The cavernous nerves are the terminal branches of the inferior hypogastric plexus carrying parasympathetic fibres responsible for erection. They arise from the pelvic plexus alongside the prostate in males (the neurovascular bundle of Walsh) and alongside the uterosacral ligaments in females, passing anterolaterally at the 5 and 7 o'clock positions relative to the prostate/rectum to reach the corporeal bodies of the penis or clitoris. Acetylcholine from parasympathetic endings stimulates NO release, producing smooth muscle relaxation and vascular engorgement.
The cavernous nerves are the critical structures preserved in nerve-sparing radical prostatectomy: the neurovascular bundles containing the cavernous nerves run in the fascial planes between the prostate and the rectum (Denonvilliers fascia) and between the prostate and the levator ani. Nerve-sparing technique preserves the fascial envelope around the neurovascular bundle by dissecting in the interfascial or intrafascial plane. Post-prostatectomy erectile dysfunction correlates directly with cavernous nerve preservation; with bilateral nerve-sparing, 60-70% of pre-operatively potent men recover erections by 2 years.
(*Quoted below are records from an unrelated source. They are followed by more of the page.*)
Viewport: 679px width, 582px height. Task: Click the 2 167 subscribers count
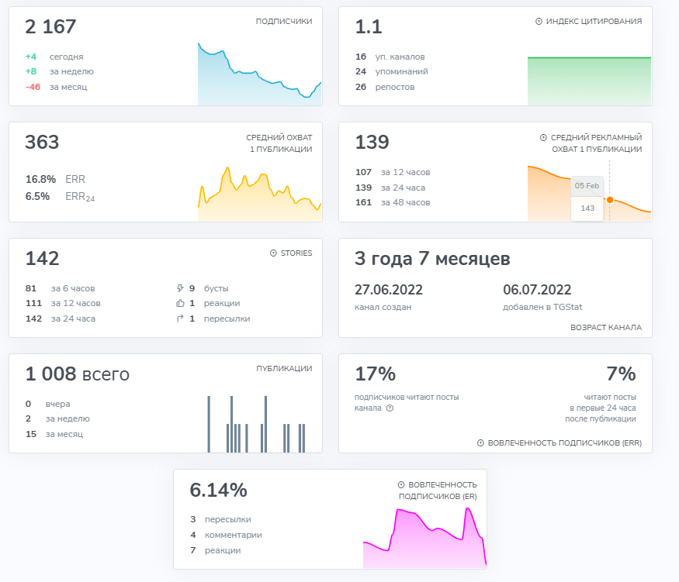(x=50, y=27)
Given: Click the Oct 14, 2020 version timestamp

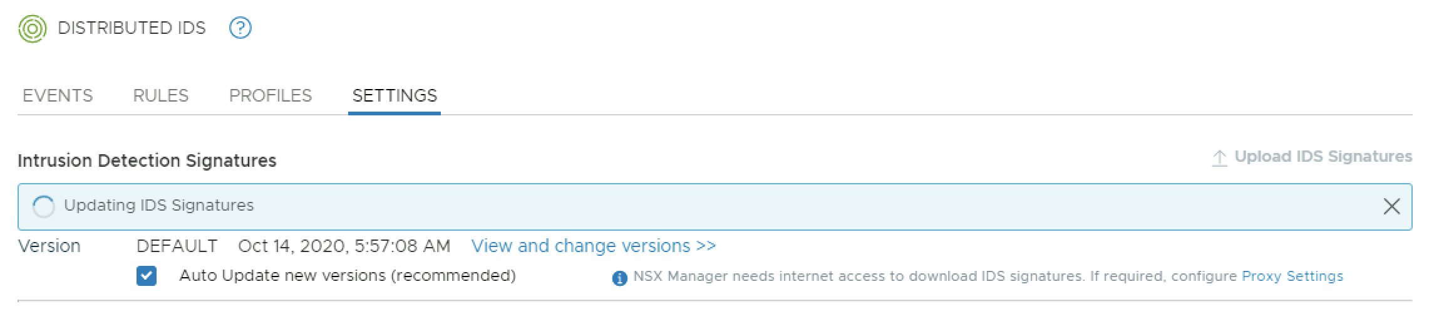Looking at the screenshot, I should (x=344, y=246).
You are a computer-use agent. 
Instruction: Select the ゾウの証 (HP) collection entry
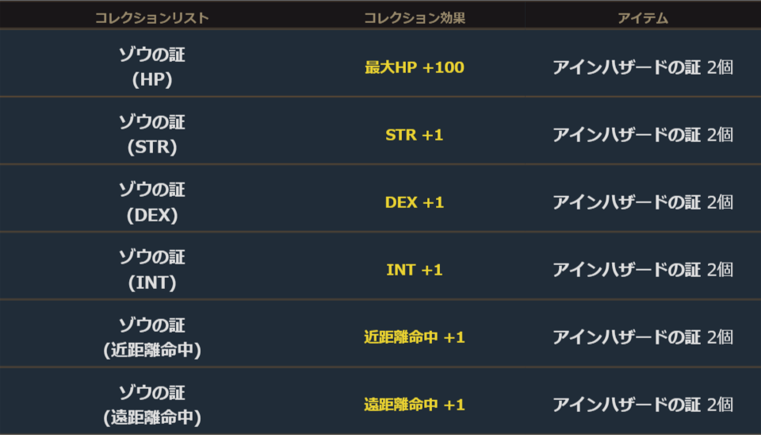coord(151,67)
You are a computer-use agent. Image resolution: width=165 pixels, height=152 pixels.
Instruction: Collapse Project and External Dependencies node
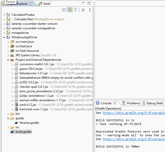coord(8,60)
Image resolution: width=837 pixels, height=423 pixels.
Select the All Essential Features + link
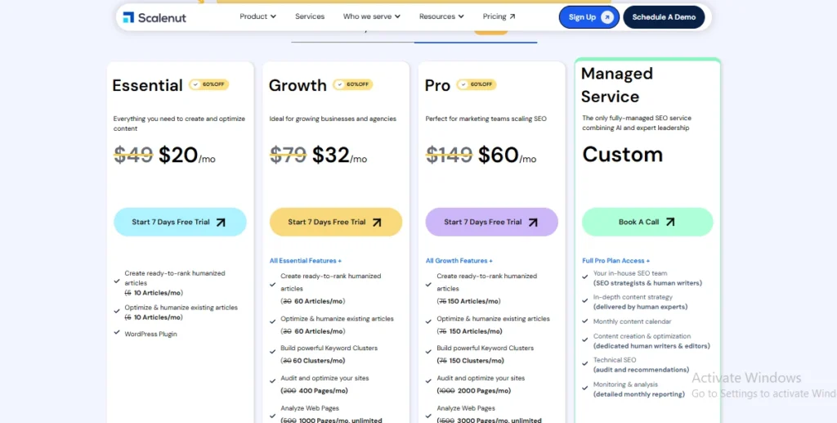click(x=306, y=261)

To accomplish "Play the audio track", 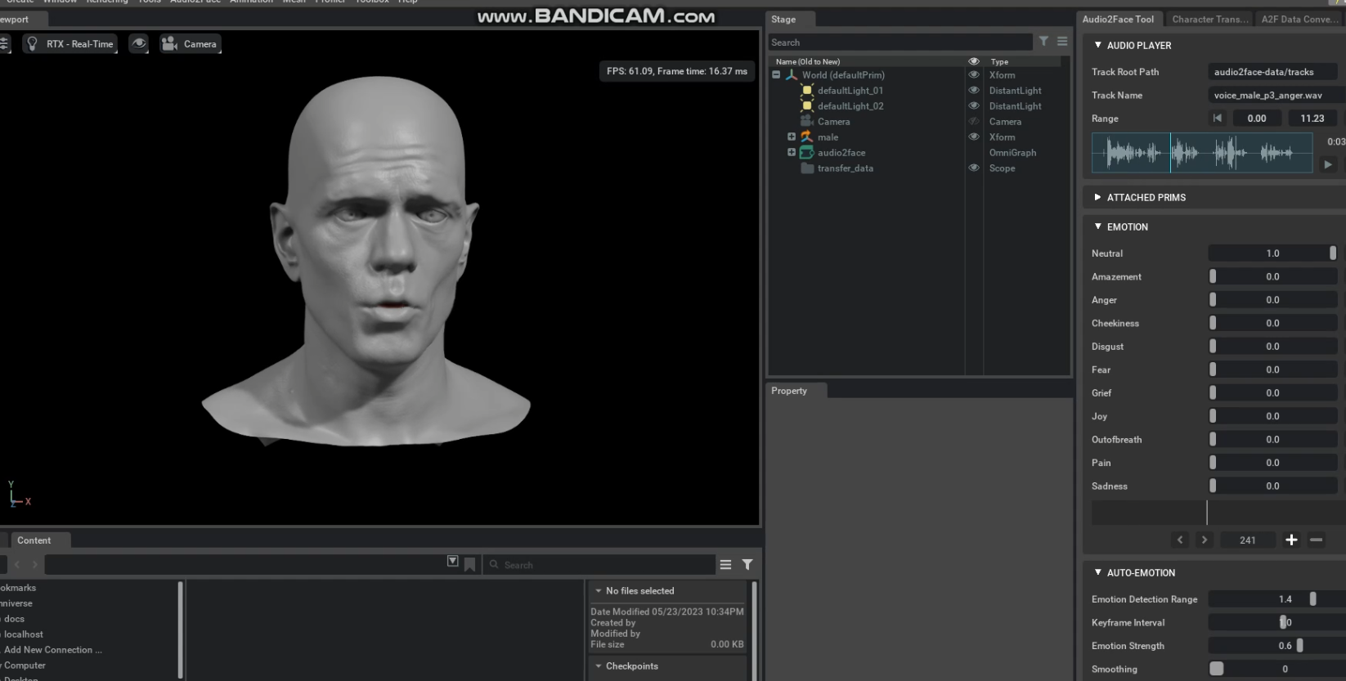I will coord(1328,164).
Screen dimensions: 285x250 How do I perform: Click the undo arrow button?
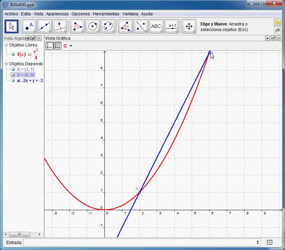coord(277,22)
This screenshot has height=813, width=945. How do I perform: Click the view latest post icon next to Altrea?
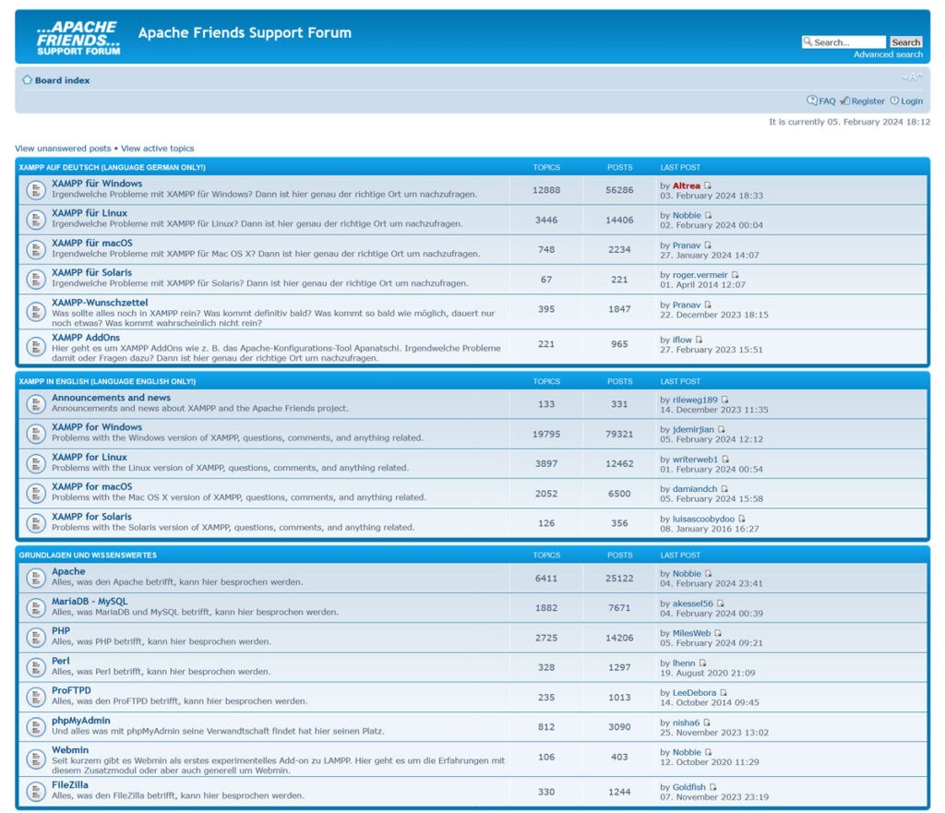point(708,186)
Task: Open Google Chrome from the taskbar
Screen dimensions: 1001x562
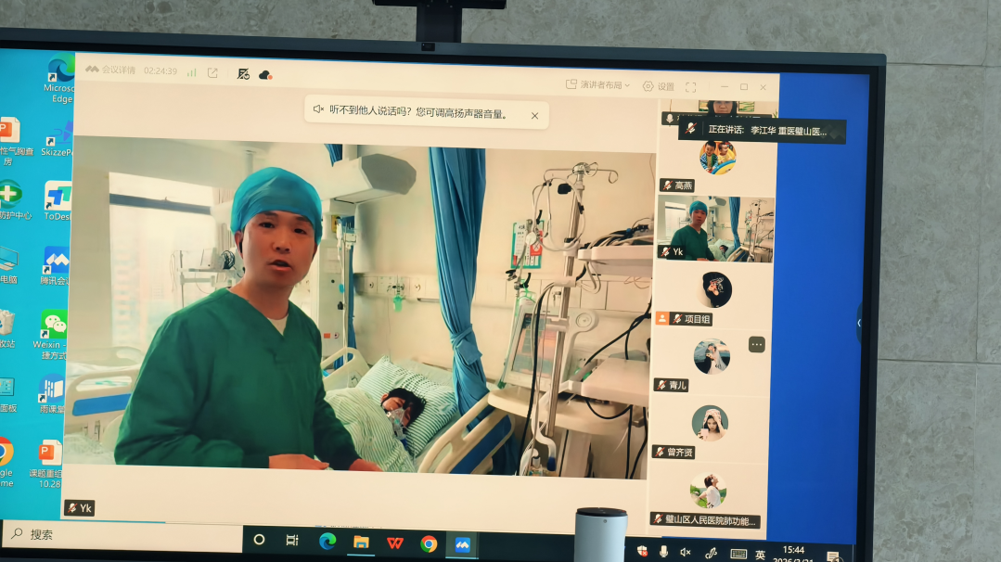Action: 429,543

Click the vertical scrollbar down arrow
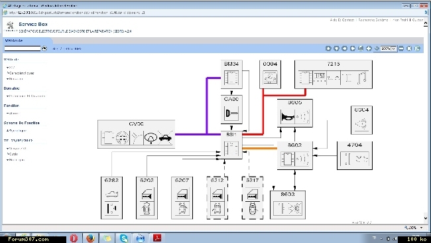(x=426, y=218)
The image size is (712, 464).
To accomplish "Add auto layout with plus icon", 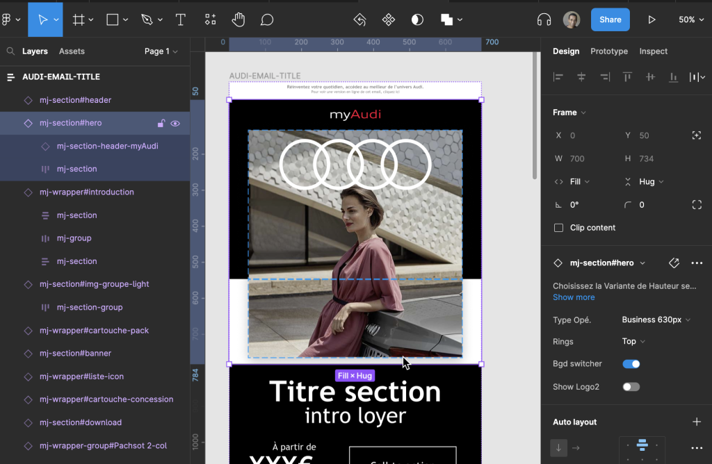I will pos(697,422).
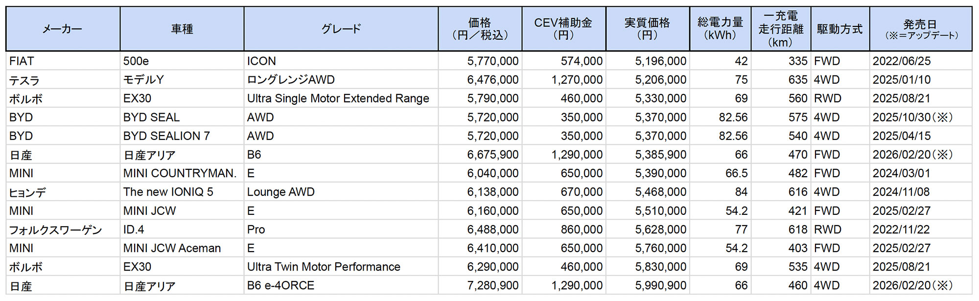Click the MINI JCW Aceman cell
The height and width of the screenshot is (301, 979).
(172, 248)
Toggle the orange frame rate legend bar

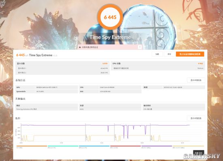pos(32,146)
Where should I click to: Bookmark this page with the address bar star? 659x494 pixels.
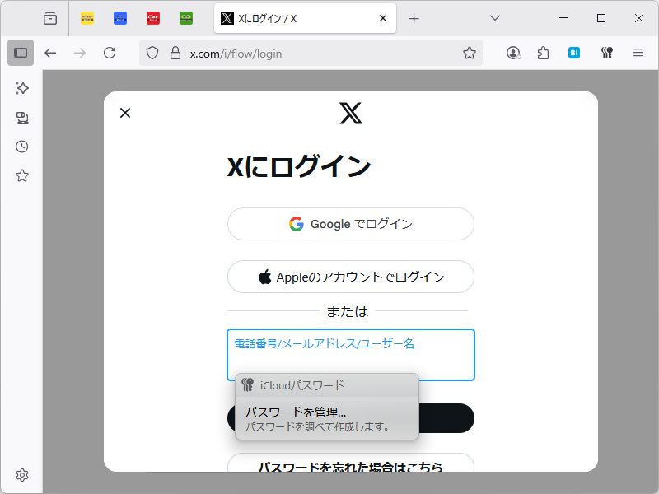click(469, 53)
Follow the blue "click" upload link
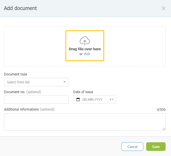Image resolution: width=171 pixels, height=156 pixels. point(87,54)
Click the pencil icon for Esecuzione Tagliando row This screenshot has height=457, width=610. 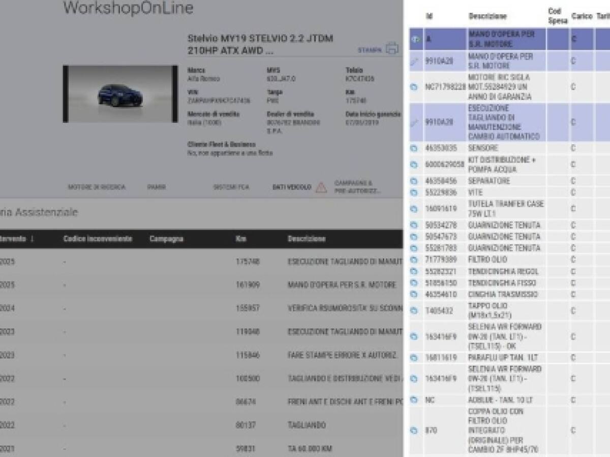click(x=414, y=122)
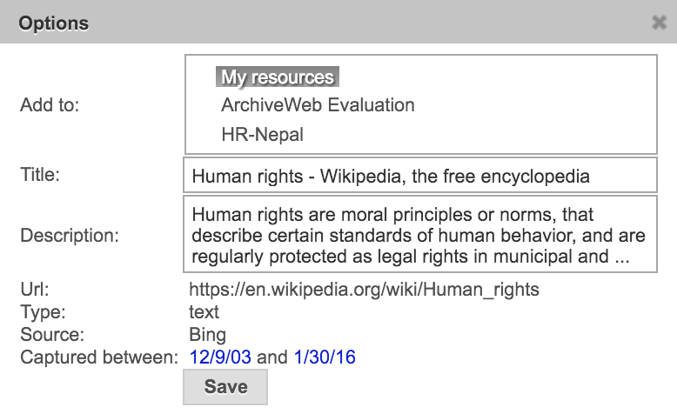Click the "Type:" label
677x414 pixels.
[x=43, y=312]
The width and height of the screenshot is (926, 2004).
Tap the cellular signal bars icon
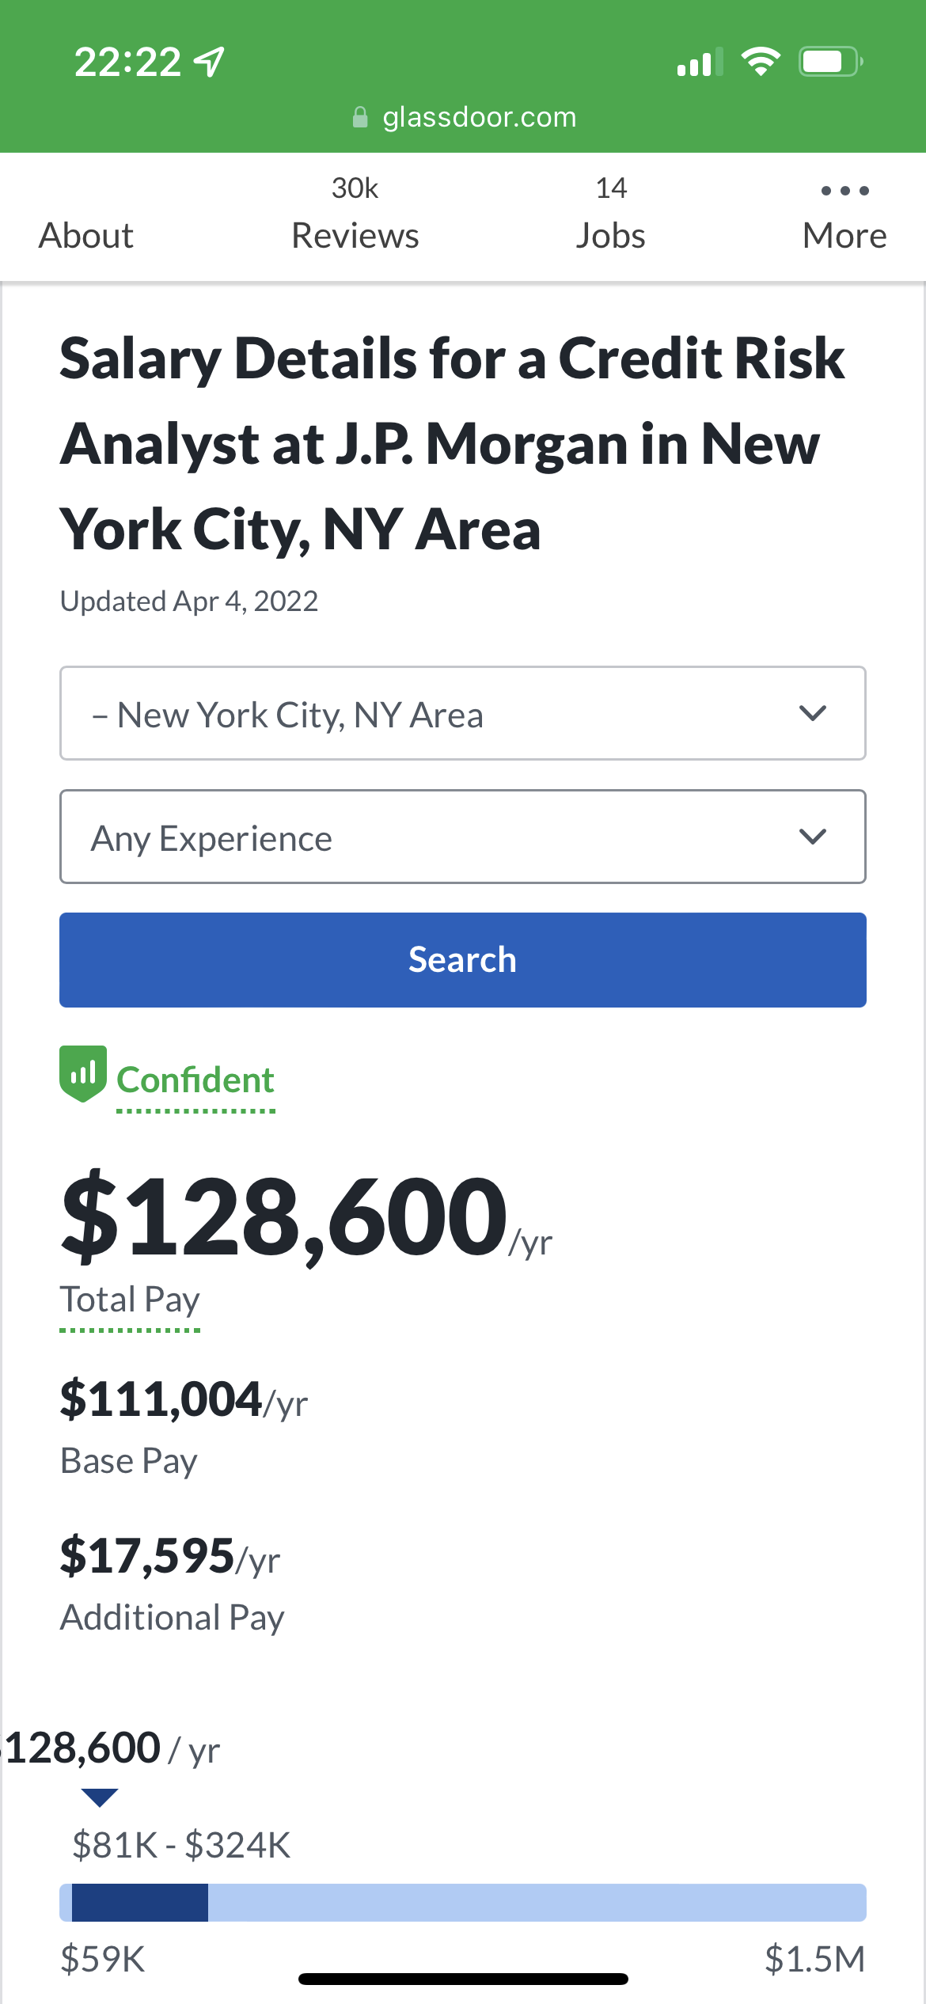(700, 62)
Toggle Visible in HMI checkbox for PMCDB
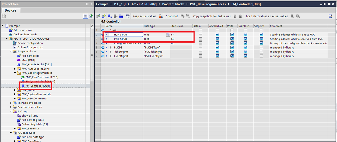Screen dimensions: 337x142 coord(245,48)
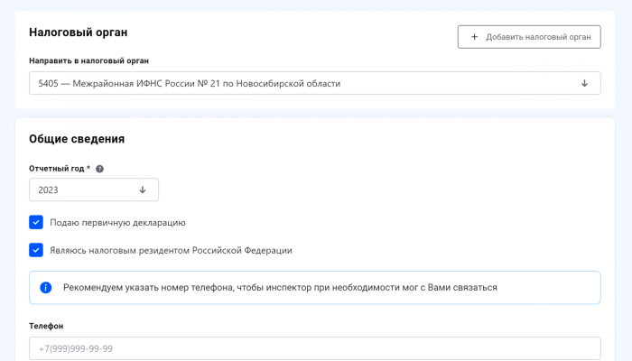Click the phone number recommendation banner text
The image size is (632, 361).
click(280, 288)
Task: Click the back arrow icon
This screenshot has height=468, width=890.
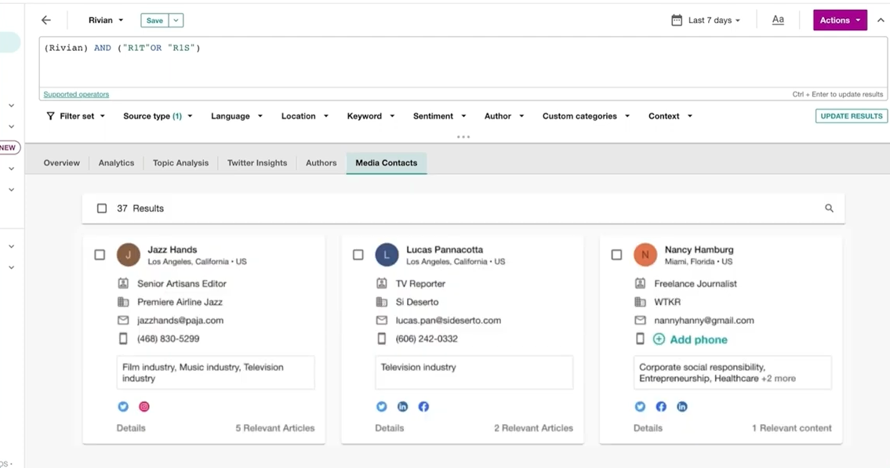Action: (x=46, y=20)
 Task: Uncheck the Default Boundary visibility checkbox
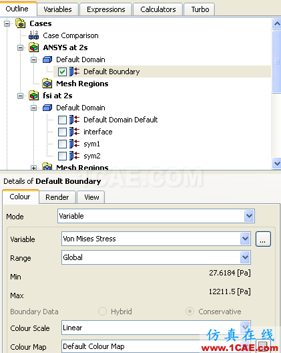pyautogui.click(x=62, y=72)
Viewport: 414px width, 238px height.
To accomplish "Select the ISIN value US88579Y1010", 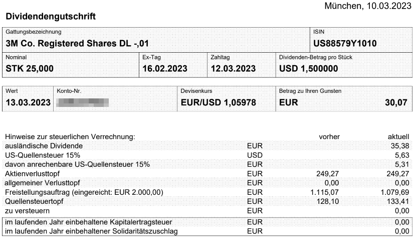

Standard non-nerve-sparing radical prostatectomy sacrifices the neurovascular bundles at the 5 and 7 o'clock positions around the prostate, dividing the cavernous nerves and producing complete erectile dysfunction; nerve-sparing technique dissecting in the intrafascial plane preserves the cavernous nerves and improves erectile function recovery to 60-70% at 2 years post-surgery.